Su un giornale della FIAT leggo che il 13 giugno u.s. a Marentino (sede di corsi di aggiornamento del personale) si è parlato per la seconda volta di un importante programma di lavoro a 113 tra process owner e 35 top manager di quasi tutte le Società e i Settori del gruppo e che a più di sei mesi dal primo appuntamento, l’incontro con i principali protagonisti del Programma dedicato "all’ownership dei processi" ha fornito l’occasione per confrontare le nuove esperienze e valutare le "best practices"....In tutto il gruppo sono in corso iniziative importanti di reengineering di processi che vanno applicate con metodologia rigorosa ... Fondamentali strumenti per il controllo del programma sono "l’Activity Based Costing" e il Cost Benefit Traking ... In particolare i vari team hanno lavorato su "Metodo e Organizzazione" "Information and Comunication Technology" "Rewarding" e "Supporto alla ownership" ... i maggiori problemi sono risultati essere le difficoltà di accesso ai servizi e di collaborazione e comprensione degli esperti ...

E ci credo!!! Chissà, forse se si fossero espressi in italiano la comprensione sarebbe stata migliore, migliore l’efficienza e la FIAT oggi potrebbe navigare in acque migliori.

A mio conforto e consolazione appare su Il resto del Carlino di lunedì 7 ottobre u.s. un articolo intitolato "Italiano, che passione. Tutto il mondo lo studia" Leggo con gioia che nel mondo ci sono centoventi milioni di persone che sanno esprimersi in lingua italiana, la metà sono gli abitanti del nostro paese, ma l’altra metà è costituita in parte dagli italiani all’estero e, in parte, da stranieri che imparano l’italiano, perché lo amano. Così, se è vero che la nostra lingua è al 19° posto come lingua parlata, è altrettanto vero che sale al 4° posto nella classifica delle lingue più studiate dagli stranieri. È per questo motivo che si parla di un "Secondo Rinascimento" in un convegno tenutosi a Roma dal titolo "L’Italia fuori d’Italia" cui farà seguito la "Settimana della lingua italiana nel mondo" organizzata dal ministero degli esteri con l’Accademia della Crusca. Ci è dato modo di apprendere che:

"... l’attenzione per la lingua italiana all’estero cresce in quantità e qualità. Negli U.S.A. e in Canada ci sono 400 cattedre di italianistica e, sempre nel Nord America, la Divina Commedia è il testo più tradotto dopo la Bibbia e dei quasi 1500 saggi su Dante, che si pubblicano ogni anno, più di un terzo è opera di studiosi stranieri. Anche Pirandello e Leopardi sono molto studiati; l’italiano continua quindi ad essere una grande lingua di cultura e viene scelto come strumento di arricchimento personale e sociale. Nell’Europa del Sei-Settecento, conclude l’articolo, l’italiano resta una lingua che una persona colta non può ignorare; né quel prestigio è crollato nei secoli successivi, attestando una continuità nella presenza della cultura e della letteratura italiana, in Europa e nei contatti con altre culture fuori d’Europa, che non può passare inosservata."

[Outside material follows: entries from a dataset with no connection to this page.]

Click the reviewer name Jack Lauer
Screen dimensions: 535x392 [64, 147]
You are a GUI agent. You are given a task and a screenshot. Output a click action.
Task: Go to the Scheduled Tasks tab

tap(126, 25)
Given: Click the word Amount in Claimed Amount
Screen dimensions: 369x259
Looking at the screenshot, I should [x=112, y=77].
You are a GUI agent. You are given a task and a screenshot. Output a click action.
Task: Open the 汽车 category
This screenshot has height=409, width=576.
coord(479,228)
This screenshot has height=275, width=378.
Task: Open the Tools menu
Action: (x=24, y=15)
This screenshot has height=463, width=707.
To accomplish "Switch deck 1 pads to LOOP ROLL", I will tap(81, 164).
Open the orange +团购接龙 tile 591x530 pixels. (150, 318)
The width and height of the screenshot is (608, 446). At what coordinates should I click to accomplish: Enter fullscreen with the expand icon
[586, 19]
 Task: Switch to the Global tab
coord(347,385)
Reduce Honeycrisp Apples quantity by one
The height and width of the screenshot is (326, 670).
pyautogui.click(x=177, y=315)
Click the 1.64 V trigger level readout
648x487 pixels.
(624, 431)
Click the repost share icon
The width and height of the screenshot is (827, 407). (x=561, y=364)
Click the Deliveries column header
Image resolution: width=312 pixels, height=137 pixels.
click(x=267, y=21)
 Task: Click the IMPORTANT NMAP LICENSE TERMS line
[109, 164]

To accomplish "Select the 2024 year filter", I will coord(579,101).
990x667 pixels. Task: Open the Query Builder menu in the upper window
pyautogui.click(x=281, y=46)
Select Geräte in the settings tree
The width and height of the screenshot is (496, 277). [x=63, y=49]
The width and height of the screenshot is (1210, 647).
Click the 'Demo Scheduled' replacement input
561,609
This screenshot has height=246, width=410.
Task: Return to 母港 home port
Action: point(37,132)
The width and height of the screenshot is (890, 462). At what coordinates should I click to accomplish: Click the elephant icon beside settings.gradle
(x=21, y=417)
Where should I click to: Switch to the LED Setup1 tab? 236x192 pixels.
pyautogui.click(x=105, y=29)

Tempo fa qualcuno paventava che tra qualche anno saremo costretti ad importare dall’America professori di latino, più preparati dei nostri, perché oltre oceano, avendo da tempo capito che lo studio del latino allarga la mente ed aiuta la comprensione anche della matematica, lo studiano con molto impegno e serietà: speriamo di non essere costretti ad importare anche qualcuno che ci insegni l’italiano.